Comment un simple chewing-gum a permis de contourner la sécurité de la PlayStation 1

Titre original : Il y a 32 ans, un simple chewing‑gum a failli terrasser la PlayStation

La Playstation a beau avoir bientôt 32 ans, la console de Sony était déjà parée pour contrer les pirates. Mais c’était sans compter sur l’ingéniosité des joueurs qui ont trouvé un moyen de contourner la sécurité de la machine avec… un simple chewing-gum

La PS1 et la révolution CD-ROM

En son temps, la PS1 était un petit bijou technologique. Première console de Sony qui vient marcher sur les plates-bandes de Nintendo, la PS1 met très peu de temps à s'imposer auprès des joueurs et va permettre à l'entreprise nippone de s'imposer pérennement sur le marché du jeu vidéo, en optant notamment pour le CD-ROM au détriment des cartouches. Une petite révolution technique qui offre un stockage bien plus important et qui permet alors de profiter pleinement de la technologie 3D.

Le problème, c'est que ce support est aussi particulièrement facile à dupliquer. Un vrai problème en son temps, contre lequel Sony tente de lutter en dotant sa console d'une sécurité logicielle supplémentaire. Le principe est assez simple : lors de la phase de boot, la lentille de la PlayStation lit une zone spécifique du disque contenant un code de licence unique, propre aux jeux officiels. Si le code est détecté, le jeu se lance. S’il s'agit d'une copie gravée, le système bloque la lecture. Imparable sur le papier. Sauf que les ingénieurs de Sony ont fait une erreur fatale : la console ne vérifie l'authenticité du disque qu'une seule fois, précisément au moment du démarrage.

Voir PS5 Pro sur Fnac

Il y a 32 ans, un simple chewing‑gum a failli terrasser la PlayStation

Un chewing-gum pour faire trembler la PS1

Il n'a pas fallu longtemps aux joueurs et aux bidouilleurs de l'époque pour repérer cette faille. Mais pour exploiter ce défaut, il fallait pouvoir changer de disque à la volée, c’est-à-dire ouvrir le capot de la console pendant que le moteur tournait, sans que celle-ci ne réinitialise le système ou ne coupe l'alimentation du moteur de lecture.

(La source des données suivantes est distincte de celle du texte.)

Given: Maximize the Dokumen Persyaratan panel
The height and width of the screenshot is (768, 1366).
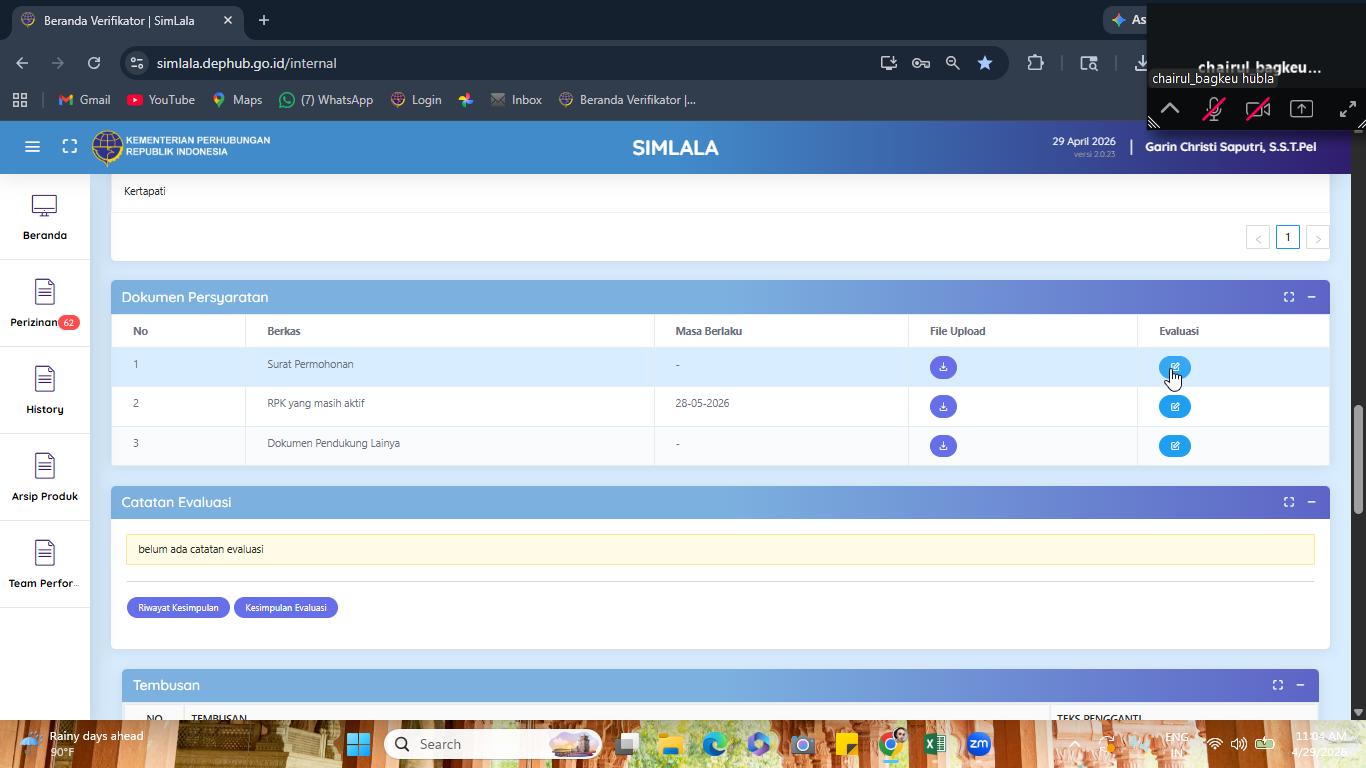Looking at the screenshot, I should (1289, 297).
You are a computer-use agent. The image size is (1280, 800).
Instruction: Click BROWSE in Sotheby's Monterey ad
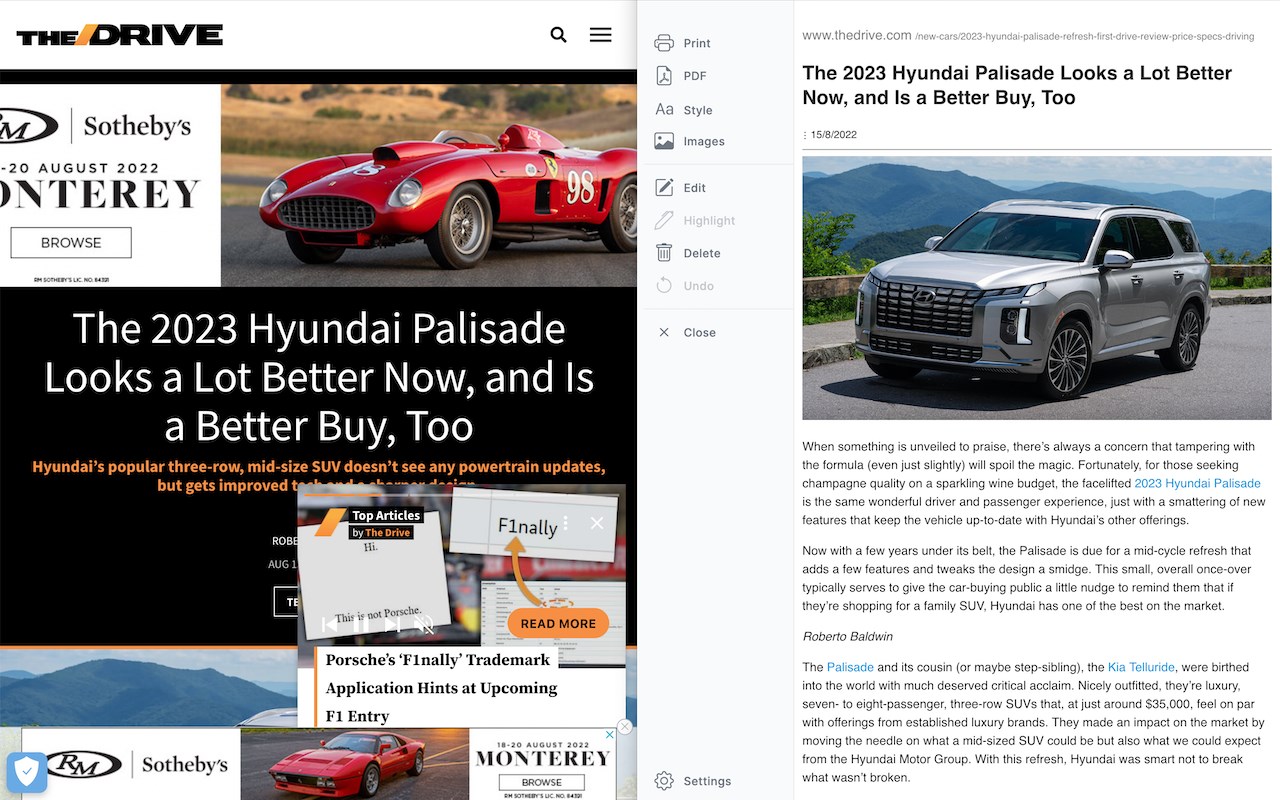[x=71, y=243]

C'est là qu'intervient l'arme secrète pirates en herbe : le chewing-gum. La PlayStation détectait l'ouverture de son capot grâce à un petit interrupteur mécanique situé à l'arrière du lecteur de disque. En ouvrant le capot et en bloquant fermement ce capteur à l’aide d’un morceau de chewing-gum bien placé, la console restait persuadée que le couvercle était fermé en permanence. Dès lors, il suffisait donc de changer rapidement de disque en insérant le CD gravé juste après avoir utilisé un CD officiel. N'y voyant que du feu, la console chargeait alors normalement la copie pirate, sans se soucier de l'authentifier une fois de plus. Particulièrement populaire à l'époque, cette technique a rapidement été repérée par Sony, qui a corrigé ce défaut sur les versions ultérieures de sa machine. Elle n'en demeure pas moins un souvenir tendre pour les joueurs les plus âgés qui ont connu les débuts de la PS1.